** Opening INPUT RECORDS block **

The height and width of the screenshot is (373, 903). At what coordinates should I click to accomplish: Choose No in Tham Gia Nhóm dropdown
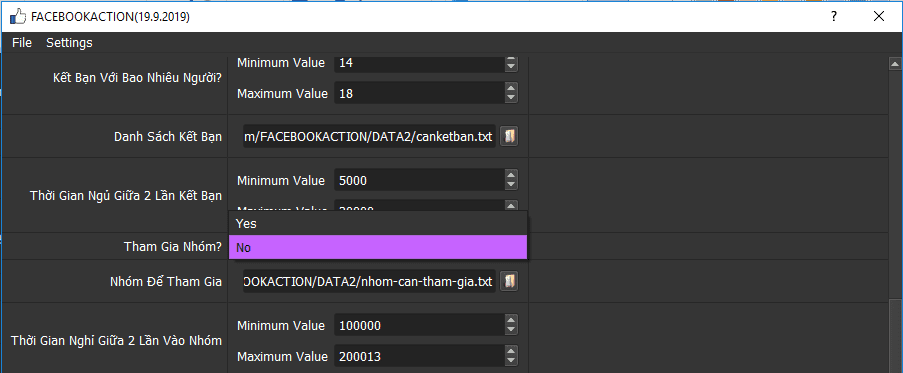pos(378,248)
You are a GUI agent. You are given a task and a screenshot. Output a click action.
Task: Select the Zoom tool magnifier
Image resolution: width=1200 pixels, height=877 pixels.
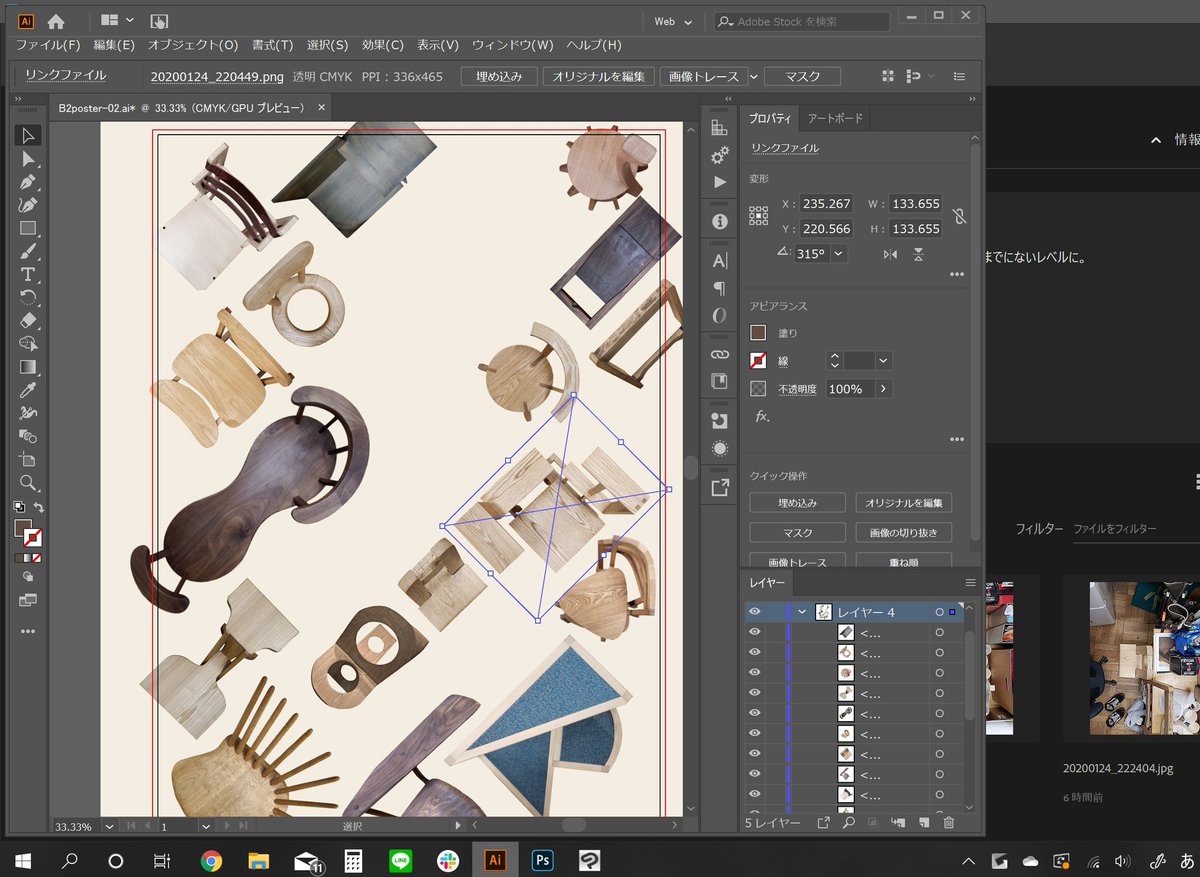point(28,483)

** Closing INPUT RECORDS block **

# TO DO
In the copy, include all records verbatim but no images.

# WORKED SOLUTION
The height and width of the screenshot is (373, 903). At what coordinates should I click to accomplish: Choose No in Tham Gia Nhóm dropdown
pos(378,248)
You are a GUI agent. You are given a task and a screenshot. Output a click action.
Task: Select the Zoom tool magnifier
Image resolution: width=1200 pixels, height=877 pixels.
point(28,483)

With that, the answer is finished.